Planning for transition into the adult world for children with special needs should begin at age 14½. At this time, transition should be discussed and transition goals written during your child’s Individual Education Plan meeting at school.

If you need assistance, transition specialists can attend your child’s IEP meeting to help.

Know that in Illinois, your child can remain in school until they turn 22 as long as they do not accept their diploma. Once your child accepts their diploma, the high school is no longer obligated to provide any support or services.

These three years of transition can be a time for your child to investigate employment opportunities, work on vocational skills and explore additional education at a community college or vocational school.

If your child will seek employment in the community and can realistically do so independently, a Department of Rehabilitative Services representative should be present at your child’s IEP meetings. If your child will not be able to work independently once they leave high school, it is important to start exploring other options such as a day program or sheltered workshops.

Your school should be able to provide you with organizations that offer these services in your area.

Age 18 is a busy time if you have a child with special needs. No matter your child’s disability, once they turn 18, in the eyes of the law, they are considered an adult and are given the responsibility to make decisions for themselves unless you have power of attorney or guardianship.

If your child is unable to make medical or financial decision independently, it is important that you consult an attorney to determine which option is best for your child and begin the process.

At 18, your child may qualify for Social Security Income Benefits and Medicaid.

Applications for Social Security Income can be completed online at ssa.gov/disability, by telephone at (800) 772-1213 or in person at your local Social Security office. Visit the Social Security Administrative website to make sure you have all the necessary documentation and information before beginning this process.

Once your child has been approved for Social Security benefits, it will be easier to apply for Medicaid. To find out more information on applying for Medicaid or to complete an application, visit getcoveredillinois.gov.

In Illinois, your disabled child can stay on your commercial insurance until you discontinue your policy. You should consider keeping your child on commercial insurance if possible since this will give them more options for medical care. When the time arrives for you to apply for Medicare, you also should inquire as to whether your child might qualify.

A parent’s true fear

Last, but not least, the thing I fear most as a parent of a child of special needs is what will happen to my daughter once I am no longer able to care for her. Although I will never be able to calm all my fears, something that helps is keeping a Letter of Intent. A Letter of Intent is a document written by you or other family member that describes your child’s history, their current status, and what you hope for them in the future.

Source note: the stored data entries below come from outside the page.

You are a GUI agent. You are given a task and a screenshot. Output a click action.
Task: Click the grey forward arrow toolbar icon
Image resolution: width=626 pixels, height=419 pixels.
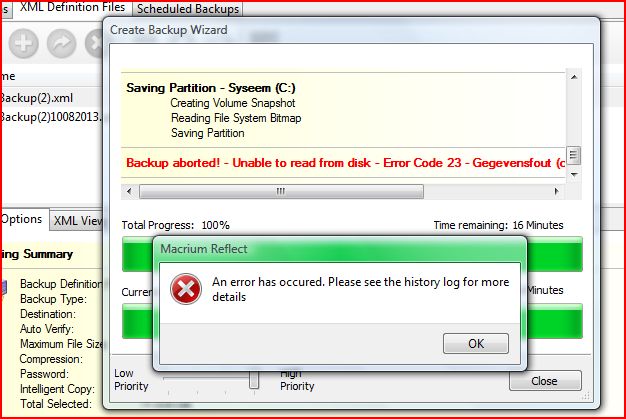61,43
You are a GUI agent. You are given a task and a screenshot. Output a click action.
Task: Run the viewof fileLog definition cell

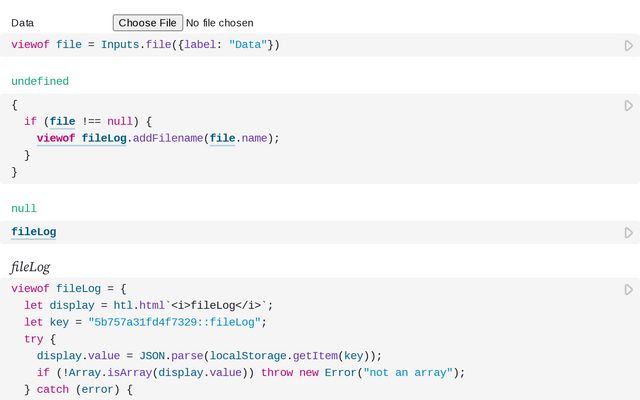[628, 289]
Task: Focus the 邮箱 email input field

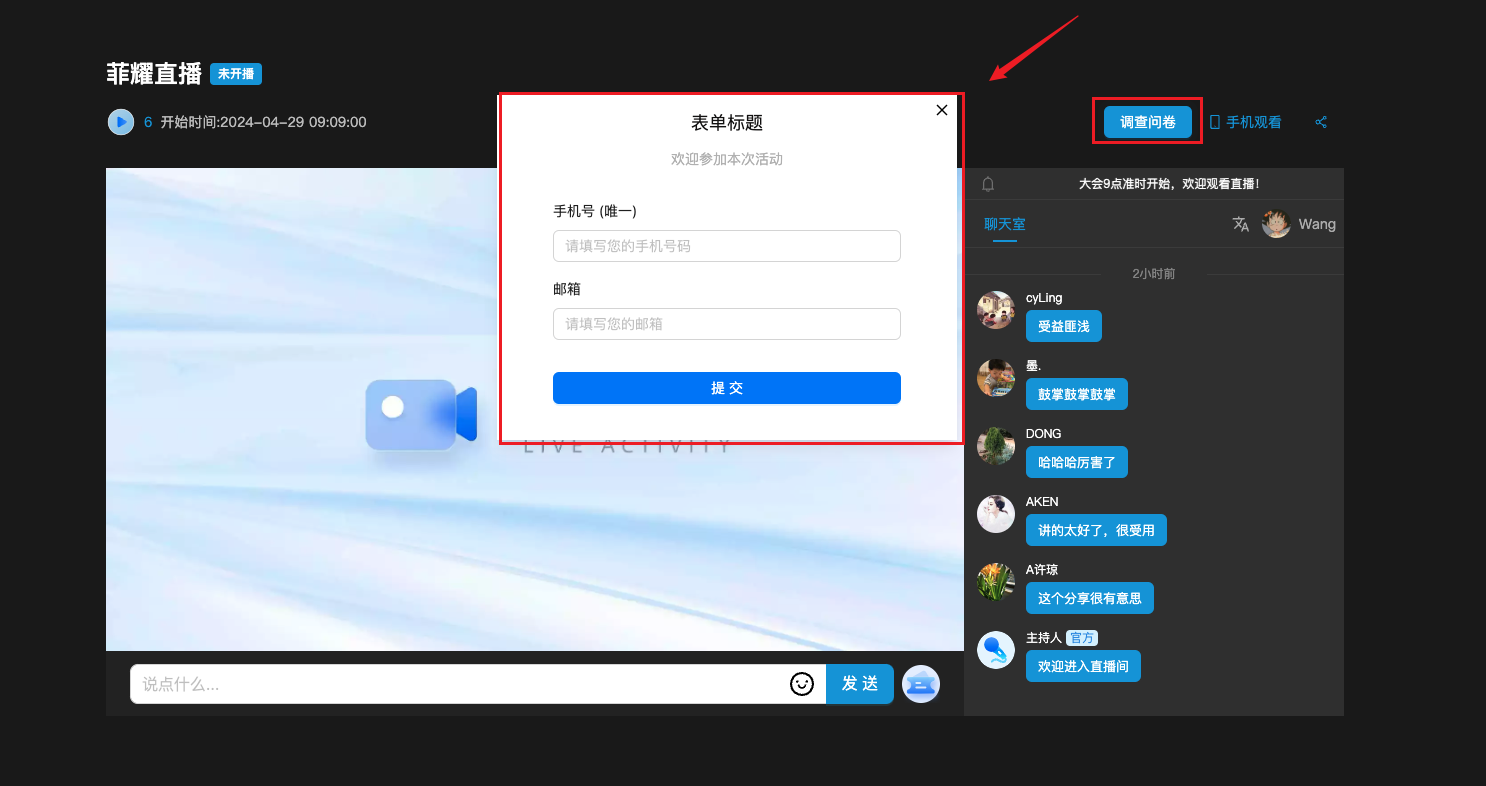Action: (x=726, y=324)
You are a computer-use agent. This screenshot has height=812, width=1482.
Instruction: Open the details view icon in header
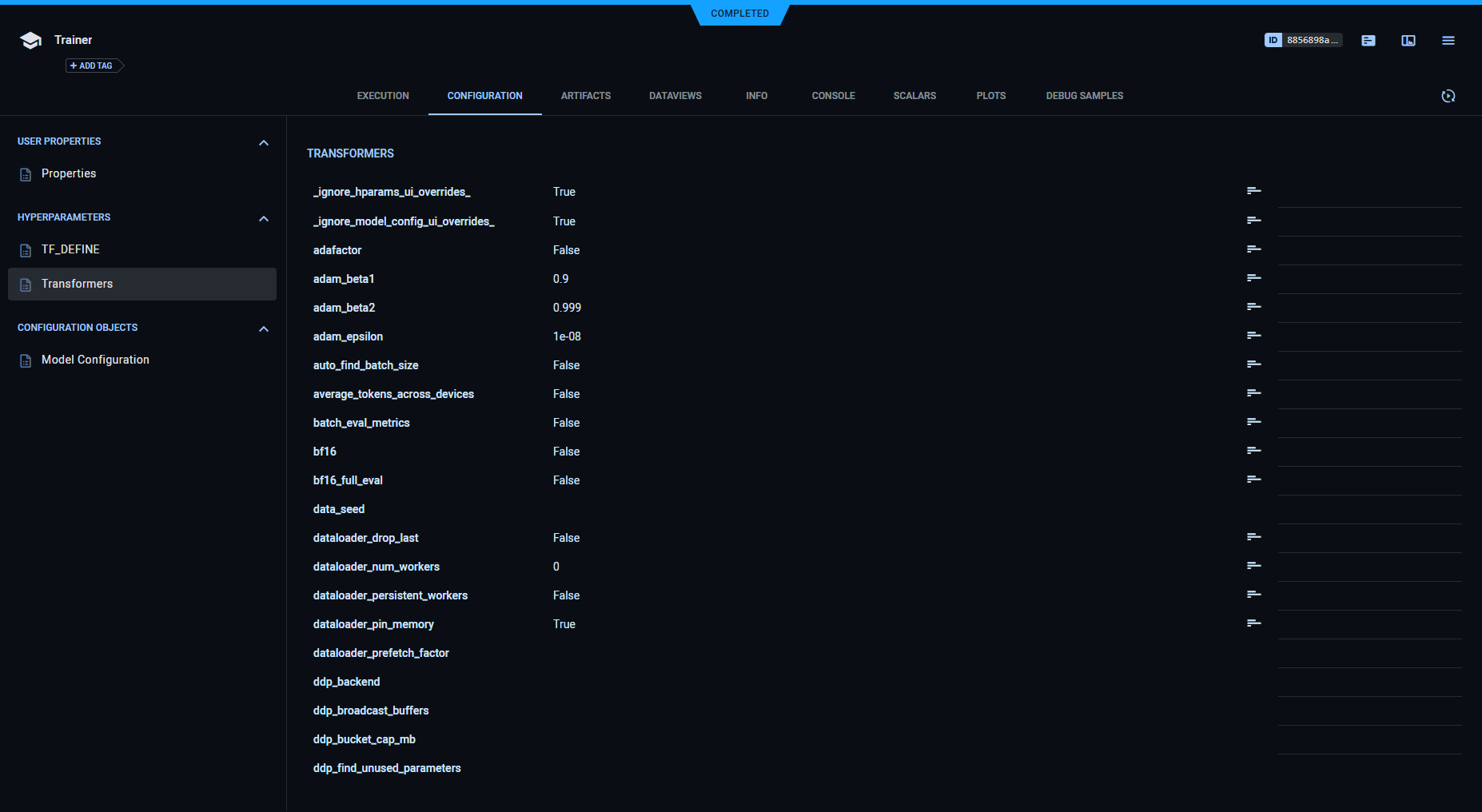pos(1368,40)
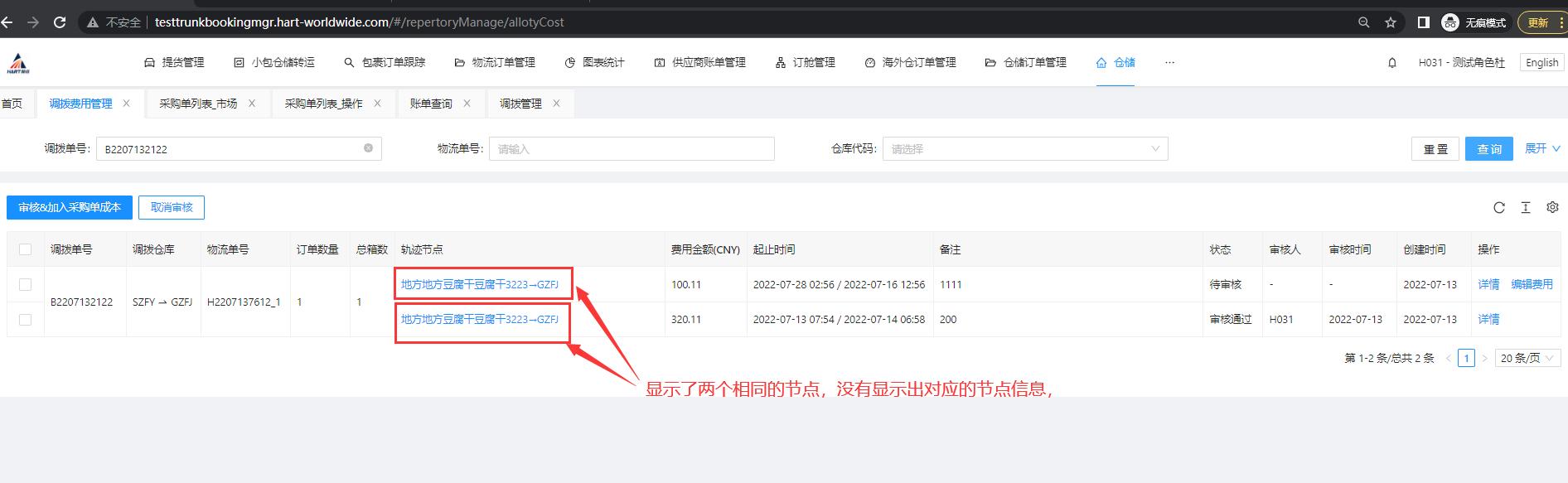Click the table refresh icon
The image size is (1568, 483).
click(x=1498, y=208)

I wish I had more time to talk to you about how to write measurable IEP goals, answer insurance questions, or tell you about the wonderful programs offered through your Special Recreation Program (specialrecreation.org).

If I had more time I would share with you all the rewards and joys I have enjoyed raising my daughter, discuss with you strategies in working with your school district to get the best services for your child or how to organize all the paperwork we collect.

I wish I could be there to give you the pep talk you need before you go into your IEP meeting or calm your fears before your childhas to go in for a medical procedure, but my time is up and I have probably already overwhelmed you.

I wish I had the opportunity to touch each one of your lives since mine has been so blessed, but I know that is not possible. My hope is that you will find someone in your life who can support you on this journey and then you will turn around and provide that support to the next family who needs it.

Cara Long is a state-credentialed parent liaison at Easter Seals DuPage and the Fox Valley and a member of Special Parent’s advisory board. She specializes in helping parents navigate special needs. She is a mom of a child with special needs.